Population (2026-01-01)
- • Total: 2,460
- • Density: 52.9/km^{2} (137/sq mi)
- Time zone: UTC+1 (CET)
- • Summer (DST): UTC+2 (CEST)
- Postal code: 788 15
- Website: www.losiny.cz

= Velké Losiny =

Velké Losiny (Groß Ullersdorf) is a spa municipality and village in Šumperk District in the Olomouc Region of the Czech Republic. It has about 2,500 inhabitants. The municipality is located on the Losinka Stream in the Hanušovice Highlands.

Velké Losiny was founded in the 13th century at the latest. The municipality is known for the Velké Losiny Castle and for the Paper Mill at Velké Losiny, which are protected as national cultural monuments.

==Administrative division==
Velké Losiny consists of five municipal parts (in brackets population according to the 2021 census):

- Velké Losiny (2,077)
- Bukovice (79)
- Ludvíkov (35)
- Maršíkov (170)
- Žárová (117)

==Geography==
Velké Losiny is located about 8 km northeast of Šumperk and 50 km north of Olomouc. It lies mostly in the Hanušovice Highlands. A small part of the municipal territory in the east extends into the Hrubý Jeseník mountains. The highest point is the hill Bukový vrch at 771 m above sea level. The village is located in the valley of the Losinka Stream.

> **Saved entries**
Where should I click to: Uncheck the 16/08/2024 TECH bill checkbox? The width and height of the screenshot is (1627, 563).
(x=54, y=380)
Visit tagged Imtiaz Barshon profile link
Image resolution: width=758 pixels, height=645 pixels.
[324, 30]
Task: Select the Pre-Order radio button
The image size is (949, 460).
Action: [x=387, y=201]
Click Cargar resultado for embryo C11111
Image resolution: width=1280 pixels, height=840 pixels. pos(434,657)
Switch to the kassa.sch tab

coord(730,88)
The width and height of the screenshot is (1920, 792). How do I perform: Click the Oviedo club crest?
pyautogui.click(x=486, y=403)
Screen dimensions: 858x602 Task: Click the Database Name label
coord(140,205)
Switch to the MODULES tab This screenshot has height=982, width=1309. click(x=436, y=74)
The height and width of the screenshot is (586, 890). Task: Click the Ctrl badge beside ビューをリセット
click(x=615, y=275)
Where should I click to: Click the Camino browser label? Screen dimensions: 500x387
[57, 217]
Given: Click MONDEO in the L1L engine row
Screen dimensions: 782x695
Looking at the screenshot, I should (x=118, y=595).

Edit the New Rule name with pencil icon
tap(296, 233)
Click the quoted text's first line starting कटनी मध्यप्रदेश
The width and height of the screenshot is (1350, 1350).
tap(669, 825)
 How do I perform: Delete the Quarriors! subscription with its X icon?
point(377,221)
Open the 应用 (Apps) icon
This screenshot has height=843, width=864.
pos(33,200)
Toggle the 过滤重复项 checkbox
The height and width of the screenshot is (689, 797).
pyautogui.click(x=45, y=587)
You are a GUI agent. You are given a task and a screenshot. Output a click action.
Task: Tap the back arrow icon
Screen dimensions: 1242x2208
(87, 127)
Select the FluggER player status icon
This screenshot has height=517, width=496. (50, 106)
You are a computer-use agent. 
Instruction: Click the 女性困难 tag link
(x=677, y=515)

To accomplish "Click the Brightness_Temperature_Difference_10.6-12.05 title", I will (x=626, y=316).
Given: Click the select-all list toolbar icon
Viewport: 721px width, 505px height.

> **Questions**
a) List the municipal parts of Velké Losiny named in the text on Velké Losiny.
b) Translate this sentence from the text on Velké Losiny into Spanish: "The village is located in the valley of the Losinka Stream."
The material is not needed for any of the tasks.

> **Written responses**
a) Velké Losiny, Bukovice, Ludvíkov, Maršíkov, Žárová

b) El pueblo está situado en el valle del arroyo Losinka.